Your task
The following entries should be restated word for word, pictures excluded.

Data extract
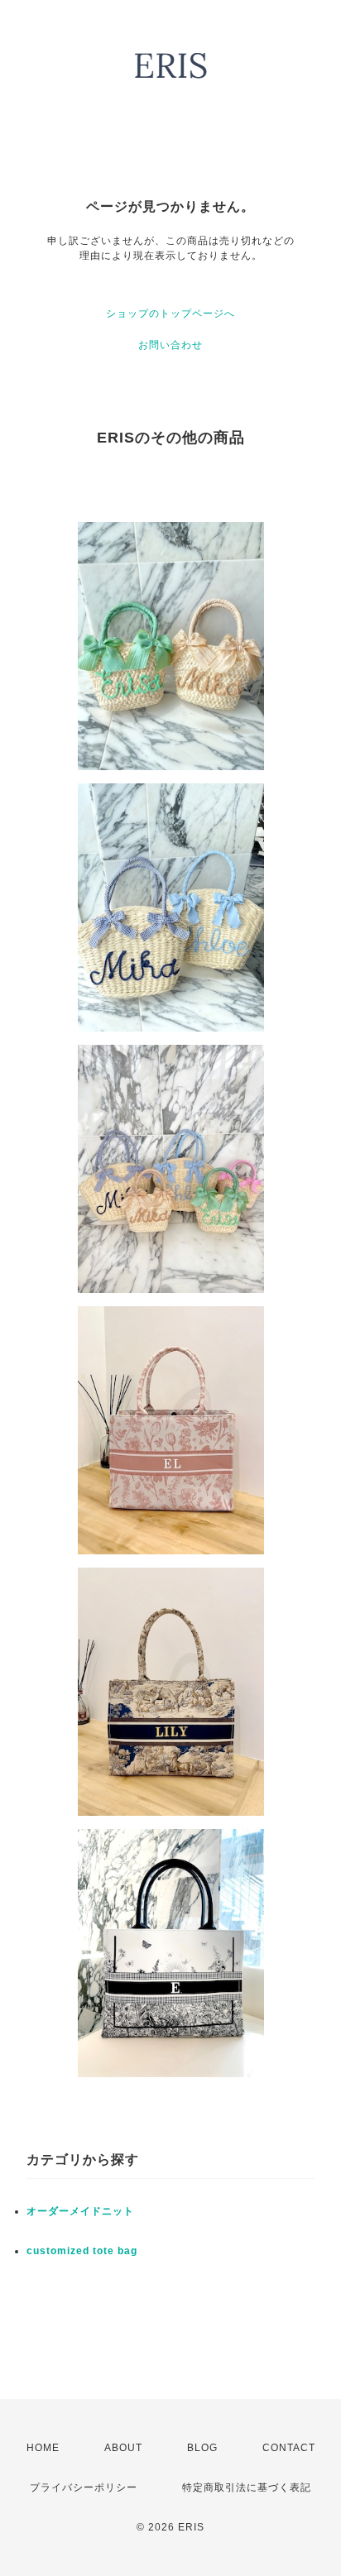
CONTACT (288, 2448)
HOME (43, 2448)
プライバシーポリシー (83, 2487)
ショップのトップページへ (170, 313)
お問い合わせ (170, 345)
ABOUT (123, 2448)
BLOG (202, 2448)
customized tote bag (81, 2251)
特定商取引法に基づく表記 (246, 2487)
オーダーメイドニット (80, 2211)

Solution
CONTACT (288, 2448)
HOME (43, 2448)
プライバシーポリシー (83, 2487)
ショップのトップページへ (170, 313)
お問い合わせ (170, 345)
ABOUT (123, 2448)
BLOG (202, 2448)
customized tote bag (81, 2251)
特定商取引法に基づく表記 (246, 2487)
オーダーメイドニット (80, 2211)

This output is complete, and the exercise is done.